* Set task A *
In the dataset entries, rewrite the lines from the line with "This screenshot has height=600, width=600." to the line with "click(188, 185)", substituting "green" for "blue" and keeping everything else the same.

Exploration costs were $5,000 and $40,536 for the six months ended June 30, 2013 and 2012, respectively, a decrease of $35,536 or 88%. Exploration costs were $0 and $29,587 for the three months ended June 30, 2013 and 2012, respectively, a decrease of 100%. Exploration cost includes costs of lease, exploration, carrying and retaining unproven mineral lease properties. The Company has chosen to expense all mineral acquisition and exploration costs as incurred given that it is still in the exploration stage. The decrease is primarily attributable to the decrease in geologist, consulting and research exploration expenses as a result of limited working capital.
 
Professional and consulting expenses were $33,085 and $109,311 for the six months ended June 30, 2013 and 2012, respectively, a decrease of $76,226 or 70%.  Professional and consulting expenses were $12,489 and $38,324 for the three months ended June 30, 2013 and 2012, respectively, a decrease of $25,835 or 67%.  Professional expenses were incurred for our audits and public filing requirements.  The decrease was primarily attributable to a decrease in operating activities and regulatory filings with respect to the Company during the three month period ended June 30, 2013.
 
General and administrative expenses, which consist of office expenses, insurance, rent and general operating expenses totaled $6,025 for the six months ended June 30, 2013, as compared to $216,971 for the six months ended June 30, 2012, a decrease of  $210,946 or 97%. General and administrative expenses totaled $7,403 for the three months ended June 30, 2013, as compared to $117,590 for the three months ended June 30, 2012, a decrease of $110,187 or 94%. The decrease in general and administrative expenses is primarily attributable to the decrease in overall operating activities during the three month period ended June 30, 2013.

We expect general and administrative expenses to increase for the remainder of our current fiscal year due to such Services and Employee Leasing Agreement.

Total Other Expense. Our total other expenses during the three and six months ended June 30, 2013 primarily included expenses associated with interest expense.

Dataset entries:

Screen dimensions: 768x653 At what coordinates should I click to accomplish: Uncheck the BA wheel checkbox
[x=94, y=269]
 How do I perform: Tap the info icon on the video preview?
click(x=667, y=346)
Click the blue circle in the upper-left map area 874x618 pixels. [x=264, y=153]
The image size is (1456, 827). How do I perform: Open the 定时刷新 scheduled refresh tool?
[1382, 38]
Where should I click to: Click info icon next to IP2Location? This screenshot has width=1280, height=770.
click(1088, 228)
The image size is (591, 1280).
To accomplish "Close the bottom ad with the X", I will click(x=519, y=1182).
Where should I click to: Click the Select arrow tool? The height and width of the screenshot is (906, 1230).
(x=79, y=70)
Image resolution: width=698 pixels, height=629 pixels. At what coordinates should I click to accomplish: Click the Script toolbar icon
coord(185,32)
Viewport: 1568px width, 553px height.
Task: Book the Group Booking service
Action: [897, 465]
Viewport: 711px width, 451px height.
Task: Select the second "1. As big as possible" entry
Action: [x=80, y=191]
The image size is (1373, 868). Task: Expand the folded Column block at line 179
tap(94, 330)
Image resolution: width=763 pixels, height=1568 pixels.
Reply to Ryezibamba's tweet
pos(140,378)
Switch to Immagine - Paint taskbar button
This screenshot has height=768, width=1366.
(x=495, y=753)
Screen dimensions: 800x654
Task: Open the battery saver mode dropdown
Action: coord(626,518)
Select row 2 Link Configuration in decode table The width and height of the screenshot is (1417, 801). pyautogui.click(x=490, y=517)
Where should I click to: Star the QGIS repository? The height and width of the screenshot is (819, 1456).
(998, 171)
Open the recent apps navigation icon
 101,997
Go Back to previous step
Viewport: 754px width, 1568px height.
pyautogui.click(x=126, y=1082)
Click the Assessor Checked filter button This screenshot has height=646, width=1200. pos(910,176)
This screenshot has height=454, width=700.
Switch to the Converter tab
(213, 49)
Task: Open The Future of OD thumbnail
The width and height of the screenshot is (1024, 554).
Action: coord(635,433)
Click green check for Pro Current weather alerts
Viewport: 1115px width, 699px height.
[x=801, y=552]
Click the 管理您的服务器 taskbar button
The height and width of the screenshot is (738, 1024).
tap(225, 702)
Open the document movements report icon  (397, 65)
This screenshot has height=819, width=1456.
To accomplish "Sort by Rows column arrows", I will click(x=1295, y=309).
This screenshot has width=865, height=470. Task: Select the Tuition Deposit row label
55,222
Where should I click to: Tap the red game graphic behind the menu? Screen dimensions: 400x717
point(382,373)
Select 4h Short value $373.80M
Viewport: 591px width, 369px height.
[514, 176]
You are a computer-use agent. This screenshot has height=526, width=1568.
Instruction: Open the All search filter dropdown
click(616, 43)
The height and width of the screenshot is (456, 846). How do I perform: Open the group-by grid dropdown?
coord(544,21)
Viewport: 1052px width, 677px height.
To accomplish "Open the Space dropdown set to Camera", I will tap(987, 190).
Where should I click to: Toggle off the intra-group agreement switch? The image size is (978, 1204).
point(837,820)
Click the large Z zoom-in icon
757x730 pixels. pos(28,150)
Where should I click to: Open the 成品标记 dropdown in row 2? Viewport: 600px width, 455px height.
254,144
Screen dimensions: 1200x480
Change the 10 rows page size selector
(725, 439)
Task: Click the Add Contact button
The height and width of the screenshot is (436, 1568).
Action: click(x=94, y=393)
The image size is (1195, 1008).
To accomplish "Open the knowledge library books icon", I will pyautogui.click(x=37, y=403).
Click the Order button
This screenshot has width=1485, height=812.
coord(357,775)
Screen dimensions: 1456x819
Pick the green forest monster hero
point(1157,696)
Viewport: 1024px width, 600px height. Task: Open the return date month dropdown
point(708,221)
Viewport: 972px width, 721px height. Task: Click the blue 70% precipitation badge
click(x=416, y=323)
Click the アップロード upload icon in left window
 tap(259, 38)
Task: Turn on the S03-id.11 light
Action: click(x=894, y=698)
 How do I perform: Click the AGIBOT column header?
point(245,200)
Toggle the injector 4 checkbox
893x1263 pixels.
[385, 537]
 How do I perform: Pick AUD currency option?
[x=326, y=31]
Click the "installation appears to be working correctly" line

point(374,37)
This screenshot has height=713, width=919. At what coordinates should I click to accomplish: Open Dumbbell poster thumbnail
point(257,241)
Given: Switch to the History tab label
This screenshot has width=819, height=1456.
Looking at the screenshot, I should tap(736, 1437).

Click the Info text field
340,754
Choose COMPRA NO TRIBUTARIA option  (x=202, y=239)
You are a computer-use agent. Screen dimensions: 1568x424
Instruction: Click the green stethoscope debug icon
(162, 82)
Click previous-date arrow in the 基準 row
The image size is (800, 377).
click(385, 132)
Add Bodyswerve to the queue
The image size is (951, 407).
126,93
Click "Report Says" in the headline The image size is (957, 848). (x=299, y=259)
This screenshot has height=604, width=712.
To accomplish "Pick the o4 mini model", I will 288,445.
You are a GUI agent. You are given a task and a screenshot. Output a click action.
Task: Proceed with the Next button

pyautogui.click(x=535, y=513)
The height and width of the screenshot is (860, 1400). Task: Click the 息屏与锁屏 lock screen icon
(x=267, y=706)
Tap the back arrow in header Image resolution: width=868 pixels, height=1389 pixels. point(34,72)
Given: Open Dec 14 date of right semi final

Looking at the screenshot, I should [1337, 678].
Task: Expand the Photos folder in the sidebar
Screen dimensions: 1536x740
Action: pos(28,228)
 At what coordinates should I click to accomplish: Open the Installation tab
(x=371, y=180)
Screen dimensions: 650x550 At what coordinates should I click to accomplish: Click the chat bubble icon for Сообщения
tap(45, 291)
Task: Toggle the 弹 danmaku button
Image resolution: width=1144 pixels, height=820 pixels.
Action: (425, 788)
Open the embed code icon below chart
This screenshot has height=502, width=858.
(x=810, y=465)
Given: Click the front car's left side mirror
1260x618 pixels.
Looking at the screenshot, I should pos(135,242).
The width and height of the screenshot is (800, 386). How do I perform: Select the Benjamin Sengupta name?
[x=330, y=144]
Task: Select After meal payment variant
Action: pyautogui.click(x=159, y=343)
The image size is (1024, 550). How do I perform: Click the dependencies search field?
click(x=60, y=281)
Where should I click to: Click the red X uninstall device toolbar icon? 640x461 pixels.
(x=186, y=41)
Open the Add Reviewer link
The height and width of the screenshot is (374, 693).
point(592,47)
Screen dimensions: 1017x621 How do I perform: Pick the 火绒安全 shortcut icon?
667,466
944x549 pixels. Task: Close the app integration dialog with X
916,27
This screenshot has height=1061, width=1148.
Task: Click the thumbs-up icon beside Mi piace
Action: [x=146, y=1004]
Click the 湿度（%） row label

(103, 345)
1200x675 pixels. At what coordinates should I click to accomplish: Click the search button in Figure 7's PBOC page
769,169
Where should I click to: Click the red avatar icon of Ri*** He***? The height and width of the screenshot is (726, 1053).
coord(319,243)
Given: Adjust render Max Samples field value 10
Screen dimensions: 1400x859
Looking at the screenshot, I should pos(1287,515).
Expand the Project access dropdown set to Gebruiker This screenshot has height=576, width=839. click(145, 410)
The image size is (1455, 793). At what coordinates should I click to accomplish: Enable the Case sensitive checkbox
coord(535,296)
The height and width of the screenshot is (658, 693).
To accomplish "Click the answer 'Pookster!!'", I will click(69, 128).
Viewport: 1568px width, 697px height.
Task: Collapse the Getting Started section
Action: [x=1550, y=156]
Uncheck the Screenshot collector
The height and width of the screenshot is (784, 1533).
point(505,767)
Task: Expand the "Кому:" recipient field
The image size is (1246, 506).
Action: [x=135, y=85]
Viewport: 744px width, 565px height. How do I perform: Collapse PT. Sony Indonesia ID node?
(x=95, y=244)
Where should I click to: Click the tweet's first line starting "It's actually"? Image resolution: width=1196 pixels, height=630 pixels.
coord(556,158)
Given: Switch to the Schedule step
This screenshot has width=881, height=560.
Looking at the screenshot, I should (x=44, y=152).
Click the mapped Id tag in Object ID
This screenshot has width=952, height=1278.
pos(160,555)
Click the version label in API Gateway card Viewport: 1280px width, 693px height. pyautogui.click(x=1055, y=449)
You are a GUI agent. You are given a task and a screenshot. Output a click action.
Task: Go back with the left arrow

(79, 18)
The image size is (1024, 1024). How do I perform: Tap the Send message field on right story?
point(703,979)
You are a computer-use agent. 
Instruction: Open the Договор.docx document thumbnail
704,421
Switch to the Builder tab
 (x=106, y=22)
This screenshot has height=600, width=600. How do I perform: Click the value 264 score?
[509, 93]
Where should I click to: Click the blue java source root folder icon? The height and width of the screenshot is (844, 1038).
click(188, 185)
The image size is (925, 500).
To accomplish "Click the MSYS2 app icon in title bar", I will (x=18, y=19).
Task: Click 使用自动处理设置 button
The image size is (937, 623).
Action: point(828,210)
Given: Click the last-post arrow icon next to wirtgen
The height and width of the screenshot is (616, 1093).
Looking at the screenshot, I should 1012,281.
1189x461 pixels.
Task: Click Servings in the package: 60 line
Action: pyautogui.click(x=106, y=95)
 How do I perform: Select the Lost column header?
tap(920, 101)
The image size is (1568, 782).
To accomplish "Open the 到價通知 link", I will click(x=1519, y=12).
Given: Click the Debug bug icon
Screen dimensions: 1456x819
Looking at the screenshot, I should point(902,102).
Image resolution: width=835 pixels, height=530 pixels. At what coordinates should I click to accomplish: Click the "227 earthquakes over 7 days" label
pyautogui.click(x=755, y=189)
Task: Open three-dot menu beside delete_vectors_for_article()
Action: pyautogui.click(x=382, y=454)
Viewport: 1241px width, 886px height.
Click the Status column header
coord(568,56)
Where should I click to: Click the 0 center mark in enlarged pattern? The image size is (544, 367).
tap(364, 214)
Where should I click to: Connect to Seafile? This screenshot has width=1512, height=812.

* Set task B *
Copy the operating expenses passage word for word, from "General and administrative expenses, which" to "activities during the three month period ended June 30, 2013.".

* Exercise solution A *
This screenshot has height=600, width=600. How do I perform: Click the value 264 score?
[509, 93]
Where should I click to: Click the green java source root folder icon? The height and width of the screenshot is (844, 1038).
click(188, 185)

* Exercise solution B *
General and administrative expenses, which consist of office expenses, insurance, rent and general operating expenses totaled $6,025 for the six months ended June 30, 2013, as compared to $216,971 for the six months ended June 30, 2012, a decrease of  $210,946 or 97%. General and administrative expenses totaled $7,403 for the three months ended June 30, 2013, as compared to $117,590 for the three months ended June 30, 2012, a decrease of $110,187 or 94%. The decrease in general and administrative expenses is primarily attributable to the decrease in overall operating activities during the three month period ended June 30, 2013.